Diabetic peripheral neuropathy among adult type 2 diabetes patients in Adama, Ethiopia: health facility-based study

Sci Rep. 2024 Feb 15;14(1):3844. doi: 10.1038/s41598-024-53951-y.

ABSTRACT

Diabetic peripheral neuropathy is the most prominent microvascular complication of diabetes mellitus and the leading cause of ulceration, amputation, and extended hospitalization. Evidence regarding the magnitude and factors associated with diabetic peripheral neuropathy is not well documented in Ethiopia, particularly in the study area. A facility-based cross-sectional study was conducted among 293 adult type 2 diabetic patients who were on treatment and follow-up from May to June 31, 2023. To select participants in the study, a systematic random sampling method was utilized.
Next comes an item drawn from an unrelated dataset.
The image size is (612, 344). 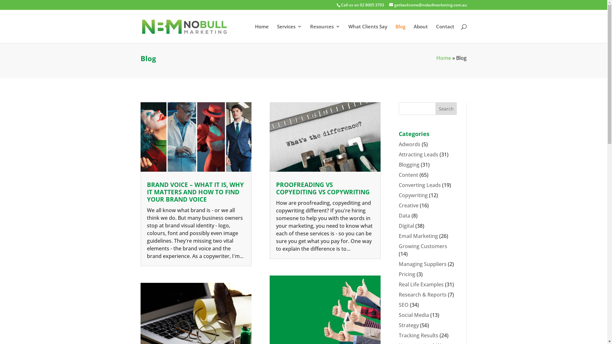 I want to click on 'Blogging', so click(x=409, y=164).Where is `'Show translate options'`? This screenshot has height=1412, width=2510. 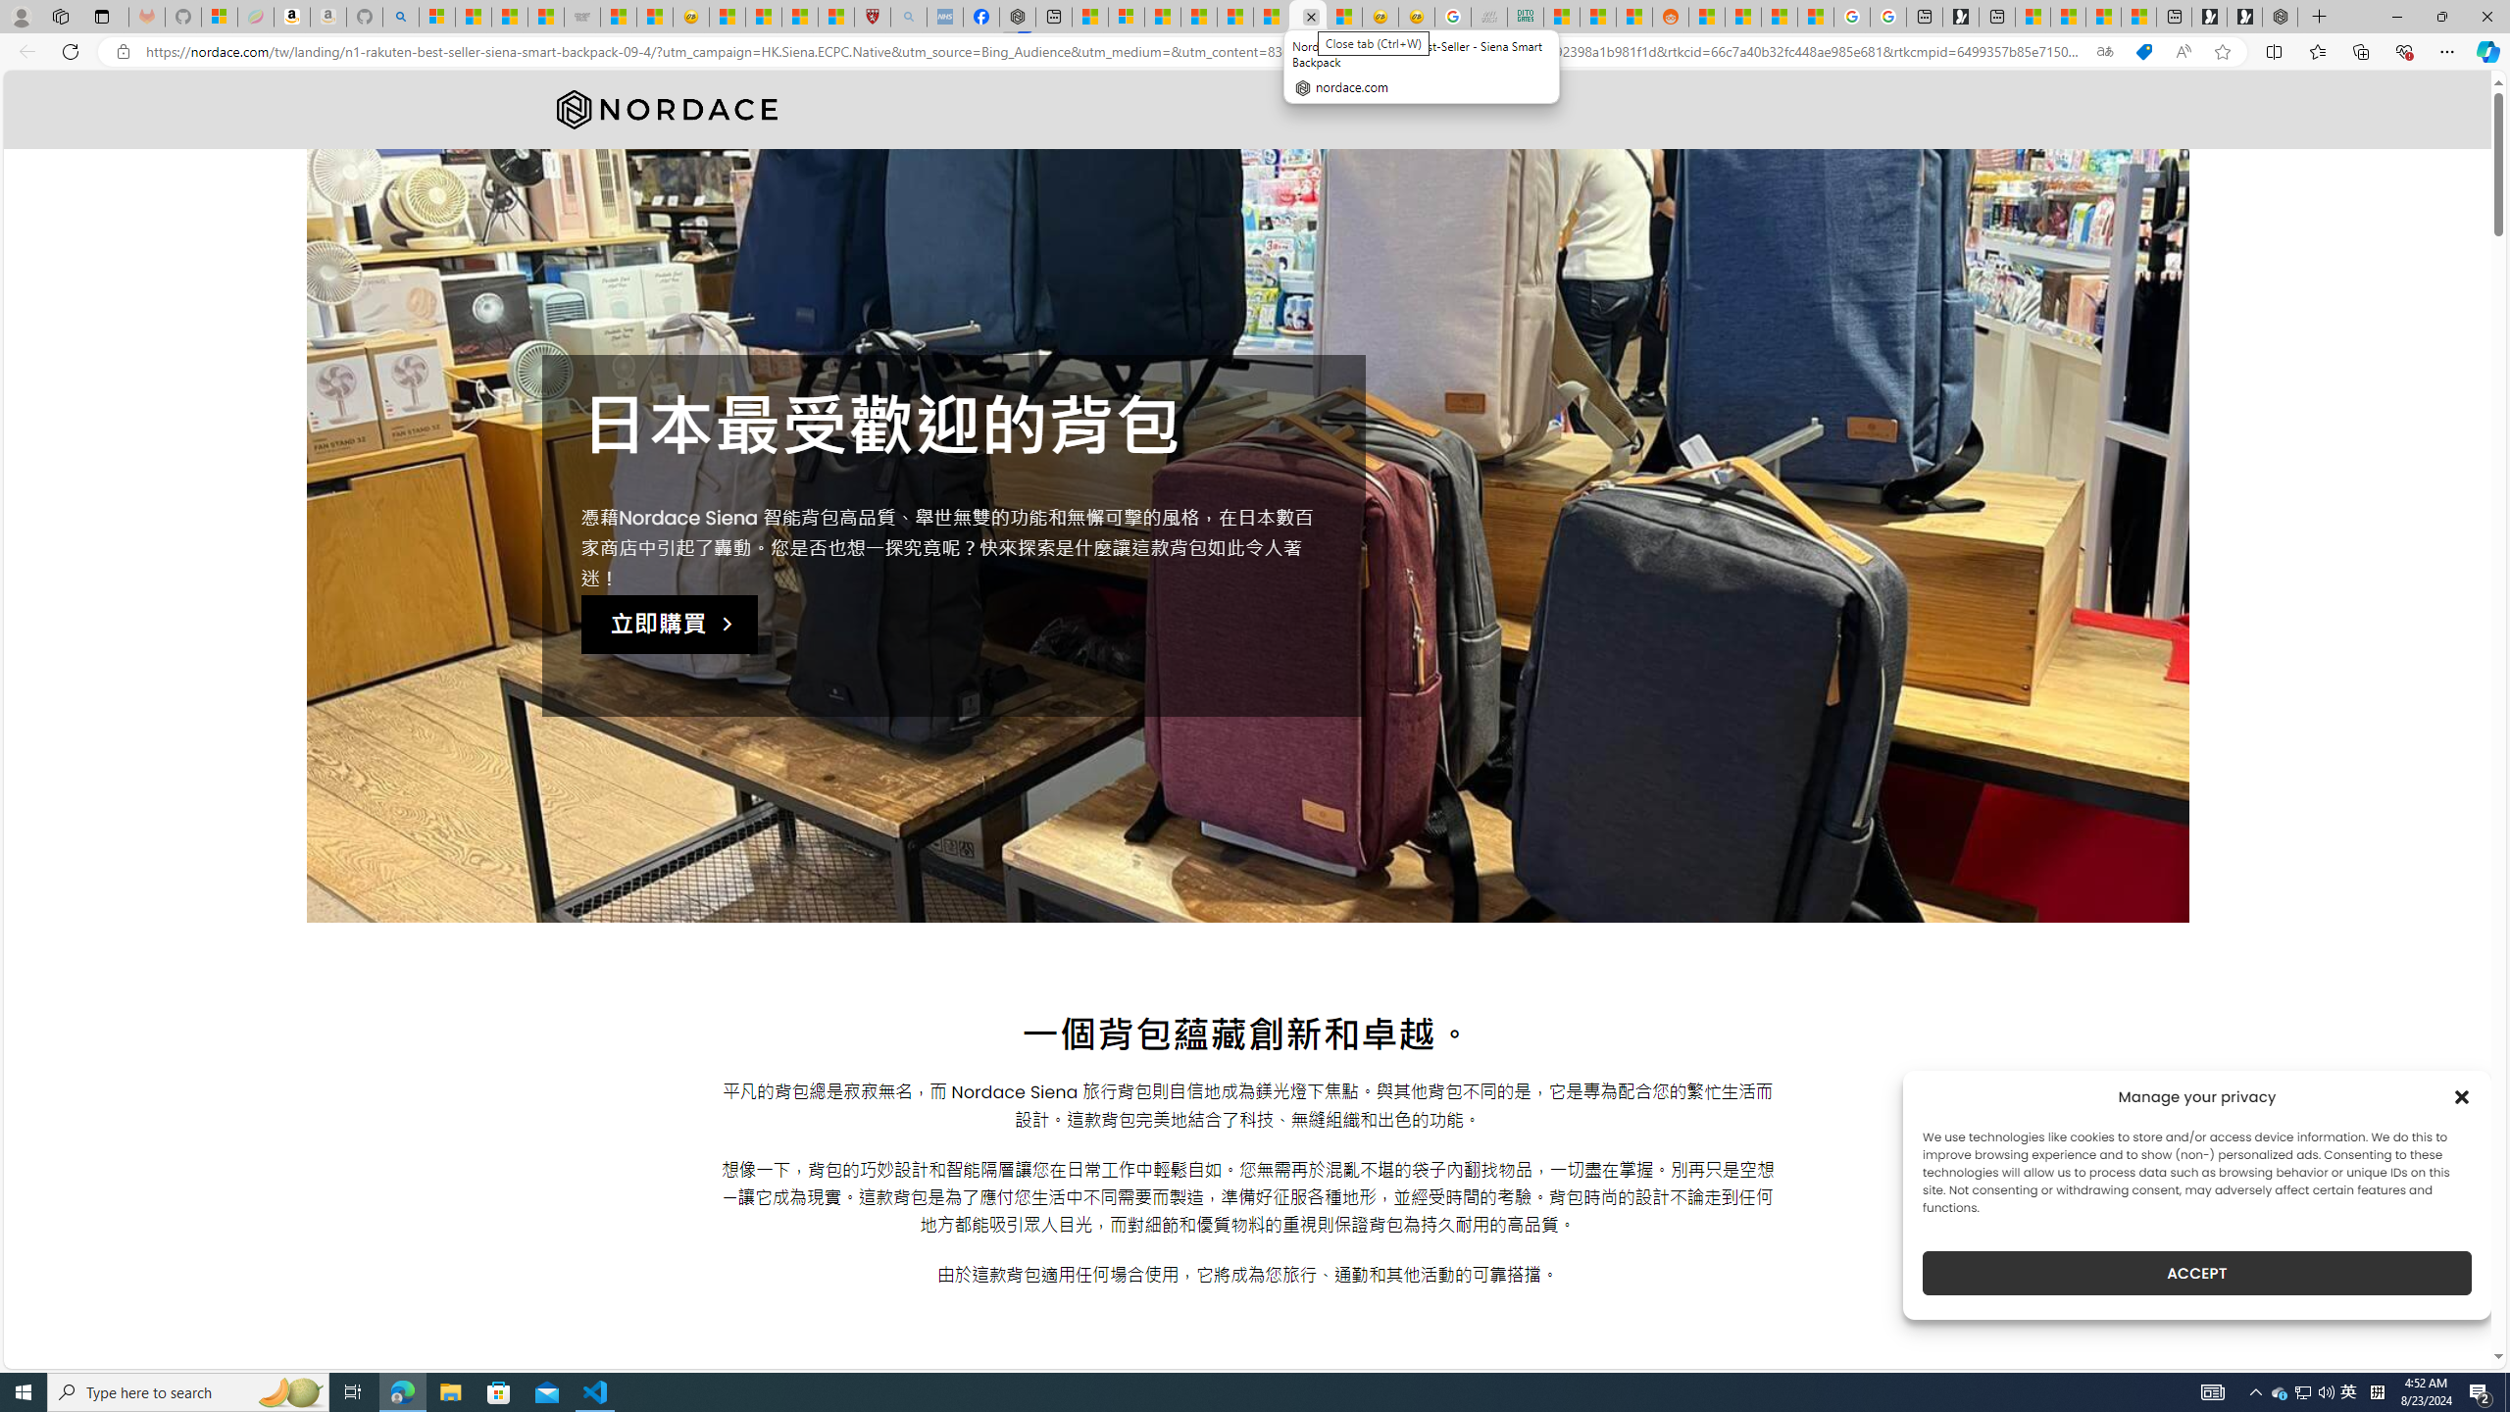 'Show translate options' is located at coordinates (2103, 52).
Data were collected using semi-structured questionnaires and medical record reviews. The Michigan Neuropathy Screening Instrument (MNSI) was employed to assess diabetic peripheral neuropathy. To model the association between diabetic peripheral neuropathy and independent variables, binary logistic regression model was used. An adjusted odds ratio with a 95% confidence interval was used to estimate the association and statistical significance was proclaimed at a p-value < 0.05. The magnitude of diabetic peripheral neuropathy was 14.3% (95% CI 10.4-18.0). It was 13.4% (95% CI 8.4-19.1) among males and 15.4% (95% CI 10.1-22.2) among females. Age above 60 years (AOR = 5.06, 95% CI 1.60-15.96), being rural resident (AOR = 2.41; 95% CI 1.15-5.06), duration of diabetes above 5 years (AOR = 2.48, 95% CI 1.16-5.27) and having comorbid hypertension (AOR = 2.56, 95% CI 1.24-5.28) were independently associated with diabetic peripheral neuropathy. One in seven adult type 2 diabetes patients in the study area had diabetic peripheral neuropathy. Factors such as age, place of residence, duration of diabetes, and comorbid hypertension showed positive associations with diabetic peripheral neuropathy. Thus, it is imperative to give special consideration to diabetic patients who are elderly, living in rural areas, experiencing a prolonged duration of diabetes, or dealing with comorbid hypertension.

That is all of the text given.